In addition to processing requests as a client, the connector can act as a
server that receives requests from external CORBA clients. These
requests invoke collaborations on the integration broker, which, for example,
can update data in an external application.
This section describes the architecture of the connector when it runs as a
server. For details about the connector running as a client, see Architecture of the connector running as a client.
Figure 3 illustrates the request flow when the connector runs as a
server. In this scenario, the connector executes a collaboration on
behalf of a CORBA client.
Figure 3. Request process when the connector acts as a server

- When you first start the connector, all business objects that have been
configured as server-side objects are registered by the connector with the
ORB. For details about configuring a business object as a server, see Understanding business objects.
- The CORBA client application sends a method call
request through the connector against a registered server object.
- The connector converts the method call to the
verb that has been specified in the attribute ASI of the registered CORBA
server object. For details about the attribute ASI of a business
object, see Attribute-level ASI.
- The connector invokes the
excecuteCollaboration() method of the adapter's Agent
class. Based on the connector's BO_COLLAB_MAPPING
property, which associates a business object verb (Step 3) to a particular collaboration,
executeCollaboration() calls the appropriate collaboration
(business process). For details about the BO_COLLAB_MAPPING
property, see Configuring the connector.
- The integration broker sends data from the collaboration or business
process that was executed to the connector for the external application (that
is, the application with which the collaboration is exchanging data; in Figure 3, the example of this external application is
Clarify).
- The connector of the external application sends the data to that
application.
- The application returns a message to the connector of the external
application (for example, Clarify, as shown in Figure 3).

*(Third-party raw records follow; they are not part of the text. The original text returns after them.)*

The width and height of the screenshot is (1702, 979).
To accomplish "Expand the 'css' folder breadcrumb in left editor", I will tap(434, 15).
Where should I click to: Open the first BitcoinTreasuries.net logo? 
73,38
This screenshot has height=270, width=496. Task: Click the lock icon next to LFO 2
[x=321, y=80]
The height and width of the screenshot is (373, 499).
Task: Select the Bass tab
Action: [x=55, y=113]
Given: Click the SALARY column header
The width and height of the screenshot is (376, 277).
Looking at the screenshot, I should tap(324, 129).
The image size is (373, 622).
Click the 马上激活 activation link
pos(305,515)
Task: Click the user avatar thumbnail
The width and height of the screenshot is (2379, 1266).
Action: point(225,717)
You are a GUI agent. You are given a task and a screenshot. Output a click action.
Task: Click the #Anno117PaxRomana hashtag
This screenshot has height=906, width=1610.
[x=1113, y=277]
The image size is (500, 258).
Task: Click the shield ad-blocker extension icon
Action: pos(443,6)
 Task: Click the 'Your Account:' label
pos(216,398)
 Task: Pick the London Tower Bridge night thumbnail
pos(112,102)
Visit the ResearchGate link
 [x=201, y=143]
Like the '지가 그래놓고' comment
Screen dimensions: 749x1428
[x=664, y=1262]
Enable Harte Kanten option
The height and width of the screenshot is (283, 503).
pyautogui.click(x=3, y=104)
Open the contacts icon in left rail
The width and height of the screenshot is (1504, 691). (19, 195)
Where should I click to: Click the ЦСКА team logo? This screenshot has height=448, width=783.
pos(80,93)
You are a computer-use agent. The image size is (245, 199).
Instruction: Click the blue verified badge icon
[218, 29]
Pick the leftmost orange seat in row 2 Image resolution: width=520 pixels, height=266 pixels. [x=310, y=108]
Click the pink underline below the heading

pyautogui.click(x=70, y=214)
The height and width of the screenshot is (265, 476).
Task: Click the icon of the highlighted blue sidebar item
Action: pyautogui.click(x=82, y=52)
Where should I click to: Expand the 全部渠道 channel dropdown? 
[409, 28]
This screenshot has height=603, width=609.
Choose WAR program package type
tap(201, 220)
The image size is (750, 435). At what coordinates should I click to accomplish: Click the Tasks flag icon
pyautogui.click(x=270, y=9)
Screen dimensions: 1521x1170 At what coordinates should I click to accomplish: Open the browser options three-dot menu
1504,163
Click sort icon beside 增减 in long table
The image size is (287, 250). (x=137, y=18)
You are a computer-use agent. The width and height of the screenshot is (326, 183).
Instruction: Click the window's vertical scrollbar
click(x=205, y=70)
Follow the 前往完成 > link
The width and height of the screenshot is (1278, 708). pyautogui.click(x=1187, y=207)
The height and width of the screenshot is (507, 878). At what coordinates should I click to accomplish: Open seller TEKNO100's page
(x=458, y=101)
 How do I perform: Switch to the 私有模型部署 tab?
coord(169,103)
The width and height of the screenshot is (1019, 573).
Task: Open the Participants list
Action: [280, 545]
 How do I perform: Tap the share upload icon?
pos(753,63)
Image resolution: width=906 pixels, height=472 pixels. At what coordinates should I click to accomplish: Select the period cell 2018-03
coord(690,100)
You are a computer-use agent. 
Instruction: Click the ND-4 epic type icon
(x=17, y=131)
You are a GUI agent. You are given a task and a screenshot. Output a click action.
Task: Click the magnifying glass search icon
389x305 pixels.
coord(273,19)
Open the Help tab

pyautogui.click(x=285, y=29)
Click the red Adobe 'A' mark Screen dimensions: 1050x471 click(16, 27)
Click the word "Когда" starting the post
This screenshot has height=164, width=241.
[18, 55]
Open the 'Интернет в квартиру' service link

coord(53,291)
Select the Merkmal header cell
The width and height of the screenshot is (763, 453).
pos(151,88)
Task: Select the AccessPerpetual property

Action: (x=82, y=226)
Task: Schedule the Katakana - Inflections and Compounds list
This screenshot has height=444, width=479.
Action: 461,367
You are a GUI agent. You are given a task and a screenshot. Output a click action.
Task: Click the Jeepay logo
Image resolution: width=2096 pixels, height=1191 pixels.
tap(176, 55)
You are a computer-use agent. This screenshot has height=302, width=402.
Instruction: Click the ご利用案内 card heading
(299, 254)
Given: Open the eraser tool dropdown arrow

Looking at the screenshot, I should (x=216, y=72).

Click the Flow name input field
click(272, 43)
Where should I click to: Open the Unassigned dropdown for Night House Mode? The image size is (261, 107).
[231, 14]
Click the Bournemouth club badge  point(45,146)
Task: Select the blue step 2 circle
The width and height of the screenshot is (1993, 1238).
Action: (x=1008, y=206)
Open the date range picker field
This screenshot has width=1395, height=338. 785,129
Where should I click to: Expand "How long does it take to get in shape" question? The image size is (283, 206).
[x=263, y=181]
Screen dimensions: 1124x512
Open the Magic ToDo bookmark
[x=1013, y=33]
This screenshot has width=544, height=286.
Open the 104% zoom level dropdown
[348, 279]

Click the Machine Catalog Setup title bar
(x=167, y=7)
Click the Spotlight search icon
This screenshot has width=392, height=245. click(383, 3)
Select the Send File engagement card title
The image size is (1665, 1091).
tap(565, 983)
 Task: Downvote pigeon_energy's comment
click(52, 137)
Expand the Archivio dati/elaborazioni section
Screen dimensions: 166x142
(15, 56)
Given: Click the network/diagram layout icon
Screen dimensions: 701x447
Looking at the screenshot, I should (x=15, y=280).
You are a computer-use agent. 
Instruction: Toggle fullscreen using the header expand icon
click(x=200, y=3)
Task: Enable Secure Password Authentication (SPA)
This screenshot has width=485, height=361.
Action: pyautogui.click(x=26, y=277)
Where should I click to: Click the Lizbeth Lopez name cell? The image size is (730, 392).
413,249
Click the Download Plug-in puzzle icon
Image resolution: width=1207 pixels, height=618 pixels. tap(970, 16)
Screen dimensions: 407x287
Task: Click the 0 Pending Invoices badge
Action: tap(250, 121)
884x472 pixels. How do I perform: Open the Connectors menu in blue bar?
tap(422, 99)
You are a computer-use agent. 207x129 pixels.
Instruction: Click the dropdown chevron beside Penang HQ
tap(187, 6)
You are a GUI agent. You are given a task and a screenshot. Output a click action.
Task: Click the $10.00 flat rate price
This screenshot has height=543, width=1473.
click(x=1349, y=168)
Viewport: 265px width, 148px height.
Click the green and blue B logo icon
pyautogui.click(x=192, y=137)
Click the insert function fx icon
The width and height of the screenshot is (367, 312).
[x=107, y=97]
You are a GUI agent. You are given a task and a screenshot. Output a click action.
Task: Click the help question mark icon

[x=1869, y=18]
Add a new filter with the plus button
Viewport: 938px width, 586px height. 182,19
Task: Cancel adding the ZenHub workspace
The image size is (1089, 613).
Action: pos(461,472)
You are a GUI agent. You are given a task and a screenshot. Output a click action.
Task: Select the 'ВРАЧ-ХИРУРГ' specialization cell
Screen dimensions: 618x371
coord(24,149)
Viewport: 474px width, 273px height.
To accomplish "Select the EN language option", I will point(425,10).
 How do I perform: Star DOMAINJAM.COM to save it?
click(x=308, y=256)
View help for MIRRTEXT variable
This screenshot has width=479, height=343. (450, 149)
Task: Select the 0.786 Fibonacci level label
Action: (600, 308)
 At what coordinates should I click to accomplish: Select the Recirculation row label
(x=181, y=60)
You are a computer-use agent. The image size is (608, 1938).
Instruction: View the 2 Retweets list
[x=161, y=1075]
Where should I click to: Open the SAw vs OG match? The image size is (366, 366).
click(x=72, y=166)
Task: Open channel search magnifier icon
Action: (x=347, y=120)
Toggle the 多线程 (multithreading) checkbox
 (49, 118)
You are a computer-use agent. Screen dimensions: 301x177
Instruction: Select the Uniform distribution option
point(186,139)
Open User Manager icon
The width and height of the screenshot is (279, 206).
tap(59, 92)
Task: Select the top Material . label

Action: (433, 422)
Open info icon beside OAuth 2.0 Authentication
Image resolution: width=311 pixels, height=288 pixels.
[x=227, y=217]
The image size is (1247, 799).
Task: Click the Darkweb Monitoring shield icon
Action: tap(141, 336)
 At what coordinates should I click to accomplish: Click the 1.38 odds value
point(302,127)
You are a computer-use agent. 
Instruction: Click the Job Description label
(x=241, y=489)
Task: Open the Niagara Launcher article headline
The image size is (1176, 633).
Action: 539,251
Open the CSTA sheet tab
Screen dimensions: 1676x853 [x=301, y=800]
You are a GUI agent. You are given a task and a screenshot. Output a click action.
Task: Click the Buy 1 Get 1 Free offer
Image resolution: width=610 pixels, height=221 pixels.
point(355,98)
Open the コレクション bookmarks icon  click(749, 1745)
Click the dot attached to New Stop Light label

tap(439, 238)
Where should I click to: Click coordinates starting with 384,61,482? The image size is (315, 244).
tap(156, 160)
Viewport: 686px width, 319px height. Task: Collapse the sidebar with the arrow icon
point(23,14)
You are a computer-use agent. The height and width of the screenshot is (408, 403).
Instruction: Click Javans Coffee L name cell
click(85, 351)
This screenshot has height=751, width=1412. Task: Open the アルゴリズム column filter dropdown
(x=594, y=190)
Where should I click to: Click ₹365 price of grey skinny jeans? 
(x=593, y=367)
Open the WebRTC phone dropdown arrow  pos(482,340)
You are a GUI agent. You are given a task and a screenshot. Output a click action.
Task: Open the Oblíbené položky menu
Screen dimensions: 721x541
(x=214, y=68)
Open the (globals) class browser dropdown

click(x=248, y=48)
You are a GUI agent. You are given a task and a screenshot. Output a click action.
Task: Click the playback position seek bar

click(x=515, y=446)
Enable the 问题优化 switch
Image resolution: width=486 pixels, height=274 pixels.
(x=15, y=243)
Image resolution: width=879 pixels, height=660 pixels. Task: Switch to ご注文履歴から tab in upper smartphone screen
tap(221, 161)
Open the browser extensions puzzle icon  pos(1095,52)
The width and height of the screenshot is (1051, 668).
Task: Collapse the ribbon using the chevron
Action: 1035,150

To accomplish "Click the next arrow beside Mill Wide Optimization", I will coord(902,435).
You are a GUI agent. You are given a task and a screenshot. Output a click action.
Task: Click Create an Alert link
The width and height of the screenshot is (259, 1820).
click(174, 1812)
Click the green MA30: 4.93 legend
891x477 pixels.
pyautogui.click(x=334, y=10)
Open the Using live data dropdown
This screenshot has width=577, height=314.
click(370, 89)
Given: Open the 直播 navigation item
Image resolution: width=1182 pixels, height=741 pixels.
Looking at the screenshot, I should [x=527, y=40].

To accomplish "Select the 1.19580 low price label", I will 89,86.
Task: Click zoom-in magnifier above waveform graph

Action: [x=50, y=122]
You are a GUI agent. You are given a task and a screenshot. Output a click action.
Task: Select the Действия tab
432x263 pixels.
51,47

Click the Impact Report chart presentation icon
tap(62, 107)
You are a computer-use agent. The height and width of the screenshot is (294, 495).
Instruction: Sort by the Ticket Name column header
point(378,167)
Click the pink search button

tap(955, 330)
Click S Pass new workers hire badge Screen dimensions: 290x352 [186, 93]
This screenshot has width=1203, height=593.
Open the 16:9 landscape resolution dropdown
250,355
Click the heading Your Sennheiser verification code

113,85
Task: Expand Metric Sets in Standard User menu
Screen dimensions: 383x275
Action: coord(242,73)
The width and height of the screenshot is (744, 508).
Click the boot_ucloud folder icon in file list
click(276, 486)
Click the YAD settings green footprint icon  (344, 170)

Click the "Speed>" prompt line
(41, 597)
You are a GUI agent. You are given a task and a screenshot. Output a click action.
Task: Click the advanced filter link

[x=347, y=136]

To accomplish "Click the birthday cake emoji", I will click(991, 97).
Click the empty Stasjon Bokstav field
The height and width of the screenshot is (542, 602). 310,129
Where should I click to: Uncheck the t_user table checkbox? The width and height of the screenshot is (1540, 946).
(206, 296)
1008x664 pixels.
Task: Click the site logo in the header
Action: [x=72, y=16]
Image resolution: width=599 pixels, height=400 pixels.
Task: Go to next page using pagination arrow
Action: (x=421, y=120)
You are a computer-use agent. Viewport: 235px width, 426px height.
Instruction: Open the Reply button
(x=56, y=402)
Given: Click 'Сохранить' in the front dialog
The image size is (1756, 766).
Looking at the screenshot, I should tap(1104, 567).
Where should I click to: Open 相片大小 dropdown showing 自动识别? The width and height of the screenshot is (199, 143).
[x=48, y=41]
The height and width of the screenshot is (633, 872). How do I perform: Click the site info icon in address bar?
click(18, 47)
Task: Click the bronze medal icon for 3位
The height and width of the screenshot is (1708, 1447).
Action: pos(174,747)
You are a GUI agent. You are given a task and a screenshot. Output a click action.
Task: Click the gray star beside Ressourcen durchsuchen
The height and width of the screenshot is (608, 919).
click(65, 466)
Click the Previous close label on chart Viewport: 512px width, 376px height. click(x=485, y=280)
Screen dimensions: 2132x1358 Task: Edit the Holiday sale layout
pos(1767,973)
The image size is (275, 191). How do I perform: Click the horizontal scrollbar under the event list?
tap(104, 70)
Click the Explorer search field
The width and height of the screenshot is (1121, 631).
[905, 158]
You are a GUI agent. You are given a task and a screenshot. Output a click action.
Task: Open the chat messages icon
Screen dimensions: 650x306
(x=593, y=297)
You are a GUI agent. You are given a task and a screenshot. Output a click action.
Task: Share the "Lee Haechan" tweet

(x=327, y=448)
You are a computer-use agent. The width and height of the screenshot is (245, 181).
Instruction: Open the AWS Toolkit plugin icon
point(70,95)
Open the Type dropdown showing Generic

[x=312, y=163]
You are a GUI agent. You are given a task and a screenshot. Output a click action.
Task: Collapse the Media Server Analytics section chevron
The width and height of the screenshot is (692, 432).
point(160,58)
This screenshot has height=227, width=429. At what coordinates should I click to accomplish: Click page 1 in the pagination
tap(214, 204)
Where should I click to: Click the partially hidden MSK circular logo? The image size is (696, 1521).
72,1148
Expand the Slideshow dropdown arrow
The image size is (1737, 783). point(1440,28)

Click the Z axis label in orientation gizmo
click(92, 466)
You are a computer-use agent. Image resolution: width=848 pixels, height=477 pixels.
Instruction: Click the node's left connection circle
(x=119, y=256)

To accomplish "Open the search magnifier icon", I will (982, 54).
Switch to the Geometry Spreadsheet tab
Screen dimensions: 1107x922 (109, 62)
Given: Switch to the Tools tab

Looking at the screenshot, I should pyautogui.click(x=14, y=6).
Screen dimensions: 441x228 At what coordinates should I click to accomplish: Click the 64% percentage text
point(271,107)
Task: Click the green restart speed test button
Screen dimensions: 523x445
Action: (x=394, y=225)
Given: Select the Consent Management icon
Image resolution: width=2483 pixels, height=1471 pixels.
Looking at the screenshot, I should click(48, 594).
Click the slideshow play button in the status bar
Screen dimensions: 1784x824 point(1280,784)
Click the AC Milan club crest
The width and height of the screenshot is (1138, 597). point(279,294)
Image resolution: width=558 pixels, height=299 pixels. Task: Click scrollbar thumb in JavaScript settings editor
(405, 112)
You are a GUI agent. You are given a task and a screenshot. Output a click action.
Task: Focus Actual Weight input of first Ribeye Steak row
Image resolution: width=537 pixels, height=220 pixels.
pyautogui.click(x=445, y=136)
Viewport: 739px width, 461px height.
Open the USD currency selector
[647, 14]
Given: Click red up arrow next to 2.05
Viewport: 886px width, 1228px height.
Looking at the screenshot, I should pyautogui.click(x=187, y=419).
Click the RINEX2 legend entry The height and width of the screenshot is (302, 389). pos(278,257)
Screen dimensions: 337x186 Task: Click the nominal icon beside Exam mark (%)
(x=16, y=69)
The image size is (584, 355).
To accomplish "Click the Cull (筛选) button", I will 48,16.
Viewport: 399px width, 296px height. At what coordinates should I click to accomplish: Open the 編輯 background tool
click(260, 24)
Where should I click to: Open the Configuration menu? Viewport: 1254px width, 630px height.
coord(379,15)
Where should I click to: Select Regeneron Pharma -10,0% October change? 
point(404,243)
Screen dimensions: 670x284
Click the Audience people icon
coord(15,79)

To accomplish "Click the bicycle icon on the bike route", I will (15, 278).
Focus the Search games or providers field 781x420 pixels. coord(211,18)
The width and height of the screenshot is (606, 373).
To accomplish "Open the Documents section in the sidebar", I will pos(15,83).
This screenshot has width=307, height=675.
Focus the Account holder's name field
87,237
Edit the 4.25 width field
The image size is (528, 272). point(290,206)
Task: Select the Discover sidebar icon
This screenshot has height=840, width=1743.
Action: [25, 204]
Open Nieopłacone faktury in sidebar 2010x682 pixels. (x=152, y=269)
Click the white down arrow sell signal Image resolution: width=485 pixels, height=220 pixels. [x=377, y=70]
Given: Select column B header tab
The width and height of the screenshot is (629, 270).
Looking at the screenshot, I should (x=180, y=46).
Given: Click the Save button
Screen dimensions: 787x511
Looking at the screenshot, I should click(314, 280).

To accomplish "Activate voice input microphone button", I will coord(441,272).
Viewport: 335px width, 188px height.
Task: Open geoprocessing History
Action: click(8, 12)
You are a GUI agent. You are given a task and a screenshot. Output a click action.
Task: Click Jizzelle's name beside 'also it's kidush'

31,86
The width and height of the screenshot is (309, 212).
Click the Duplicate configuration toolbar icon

- The connector of the external application forwards the message to the
integration broker.
- The integration broker forwards the message to the connector acting as a
CORBA server (the connector that invoked the
excecuteCollaboration() method in Step 4).
- An exception, if it has occurred, is sent to the CORBA client application
that initiated the original request (Step 2).
When running as a server, the connector performs business object processing
in a different manner than when running as a client. This section
describes how the different parts of the connector, running as a server,
process business objects, as illustrated in Figure 4.
Figure 4. The connector for CORBA running as a server

- When you start the connector, its Agent class performs the following
initialization processes:
- Instantiates the CORBA environment by initializing the ORB.
- Passes information to the implementation classes about the business
objects that will be processed as server objects. To determine if a
business object is a server object, the connector verifies that the BO ASI
includes the attribute object_type=CorbaImplObject.
- Registers with the ORB the implementation classes that correspond to the
business objects. You specify the implementation class of a given
business object in the implementation_class ASI. Class
definitions are stored in the .jar file generated by the ODA
when you create the business objects. For details, see Creating and modifying business objects.
- The Agent class sets up the factory, the instance of the factory proxy
object, or the connection objects, depending on how the connector properties
have been set. For details about connector properties, see Connector-specific properties.
- The external CORBA client sends to the CORBA server business object in the
connector a request to invoke a collaboration. The request, sent via
the ORB, is in the form of input arguments of a method.
- As described in step 3 and step 4:
- The connector creates a business object using the argument values of the
method.
- The connector then sets the verb on the business object, as specified in
the attribute ASI of the CORBA server business object.
- Next, the connector calls the executeCollab() method of the
connector's Agent class.
- The executeCollab() method looks for the collaboration
specified in the BO_COLLAB_MAPPING property, a connector property that maps
the business object verb to a collaboration. If the collaboration is
found, the connector executes the collaboration. If the collaboration
is not found, an exception is raised. (For return parameters, the
connector creates the return proxy object and also updates the in /
out parameters).
- The data resulting from collaboration processing is then passed back to
the CORBA client application via the ORB.